When to use metrics:
- Detect resource state changes in real-time
- Trigger alerts on performance thresholds
- Identify trends over hours, days, or months
- Monitor resource capacity and utilization
Logs and Log Analytics
Log Analytics workspaces are the central repositories for all logs and traces. Resources, applications, and services send structured log data to workspaces where it can be queried, analyzed, and retained for long periods.
Log Analytics characteristics:
- Centralized storage: All logs from VMs, applications, and services in one place
- Structured schema: Logs stored as tables with columns (e.g.,
AzureActivity,SecurityEvent,AppTraces) - Long retention: Configurable retention from 30 days to 2 years (configurable per table)
- KQL querying: SQL-like language for querying and aggregating log data
- Cost model: Per GB of data ingested and per GB retained (retention charges applied daily)
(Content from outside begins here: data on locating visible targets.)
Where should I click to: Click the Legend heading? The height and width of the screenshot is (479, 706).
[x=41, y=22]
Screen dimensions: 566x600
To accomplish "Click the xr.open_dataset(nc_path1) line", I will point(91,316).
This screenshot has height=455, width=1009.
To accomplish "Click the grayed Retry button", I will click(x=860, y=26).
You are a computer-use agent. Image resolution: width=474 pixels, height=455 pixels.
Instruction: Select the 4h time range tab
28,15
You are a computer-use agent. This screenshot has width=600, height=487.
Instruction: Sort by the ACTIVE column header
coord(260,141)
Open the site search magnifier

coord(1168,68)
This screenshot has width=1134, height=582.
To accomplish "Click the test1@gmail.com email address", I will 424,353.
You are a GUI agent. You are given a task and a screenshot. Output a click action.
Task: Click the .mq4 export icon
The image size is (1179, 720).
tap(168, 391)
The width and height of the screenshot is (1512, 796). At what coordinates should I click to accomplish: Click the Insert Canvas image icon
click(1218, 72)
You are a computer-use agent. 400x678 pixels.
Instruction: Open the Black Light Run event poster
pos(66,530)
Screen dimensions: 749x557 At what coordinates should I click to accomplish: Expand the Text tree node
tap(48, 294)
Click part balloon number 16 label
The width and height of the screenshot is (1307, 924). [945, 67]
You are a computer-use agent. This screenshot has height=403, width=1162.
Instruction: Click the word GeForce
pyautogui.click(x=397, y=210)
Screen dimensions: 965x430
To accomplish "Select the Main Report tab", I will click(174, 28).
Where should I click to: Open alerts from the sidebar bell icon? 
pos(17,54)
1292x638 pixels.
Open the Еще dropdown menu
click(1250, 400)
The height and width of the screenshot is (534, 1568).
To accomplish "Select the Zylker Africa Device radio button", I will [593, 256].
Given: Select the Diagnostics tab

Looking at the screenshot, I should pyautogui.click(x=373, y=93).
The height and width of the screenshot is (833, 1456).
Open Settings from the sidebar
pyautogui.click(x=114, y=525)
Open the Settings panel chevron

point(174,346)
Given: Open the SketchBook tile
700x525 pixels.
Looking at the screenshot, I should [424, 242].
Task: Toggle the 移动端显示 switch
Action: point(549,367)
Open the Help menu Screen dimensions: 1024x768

- Ingestion rate: Default 6 GB per minute per workspace (higher with support request)
Common log sources:
| Source | Log Table | Use Case |
|---|---|---|
| Azure Activity Log | AzureActivity |
Track Azure control plane operations (resource creation, deletions, RBAC changes) |
| Resource Diagnostics | Service-specific (e.g., AzureDiagnostics) |
VM logs, app logs, database logs, firewall logs |
| Application Insights | AppTraces, AppExceptions, AppRequests |
Application performance, errors, dependencies |
| Security Events | SecurityEvent |
Windows event logs from VMs |
| Syslog | Syslog |
Linux system logs |
| Custom Logs | User-defined tables | Application custom telemetry |
When to use Log Analytics:
- Store structured log data from applications and services
- Query logs with SQL-like syntax to find patterns
- Correlate events across systems
- Investigate incidents and debug failures
- Build long-term audits and compliance records
Application Insights
Application Insights is a specialized monitoring service for application performance. It automatically collects request rates, response times, failure rates, dependency tracking, and exceptions from your application code.
Application Insights characteristics:
- Automatic instrumentation: SDKs collect data with minimal code changes
- Request tracking: Each request and its downstream calls are traced
- Dependency tracking: Automatic tracking of calls to databases, external APIs, and other services
- Correlation IDs: Requests and related operations are linked across services
- Sampling: Automatic adaptive sampling reduces cost at high volumes
- Maps and live metrics: Real-time view of application health and dependency relationships
- Logs sink: App Insights data flows to Log Analytics for long-term querying
When to use Application Insights:
- Monitor application request volume, response time, and failure rates
- Track performance regressions or anomalies
- Understand application dependencies and call chains
- Diagnose slow requests or exceptions in production
Metrics vs Logs: When to Use Which
The choice between metrics and logs depends on the data pattern and analysis goal:
| Aspect | Use Metrics | Use Logs |
|---|---|---|
| Data type | Numerical time-series | Structured events with many fields |
| Query speed | Seconds (optimized for time-series) | Seconds to minutes (depending on volume) |
| Cost at scale | Lower (no ingestion cost) | Higher (ingestion + retention cost) |
| Retention | 93 days (platform metrics) | Configurable (30 days to 2 years) |
| What to track | Resource utilization, performance (CPU, memory, requests) | Detailed events, errors, audit trails |
| Real-time alerting | Best choice for simple thresholds | For complex multi-condition alerts |
| Time-series visualization | Natural fit (dashboards, trending) | Possible but requires aggregation |
| Drill-down investigation | Limited (only metric dimensions) | Excellent (rich event context) |
In practice: Use metrics for alerting and dashboards. Use logs for investigation, troubleshooting, and building a historical audit trail.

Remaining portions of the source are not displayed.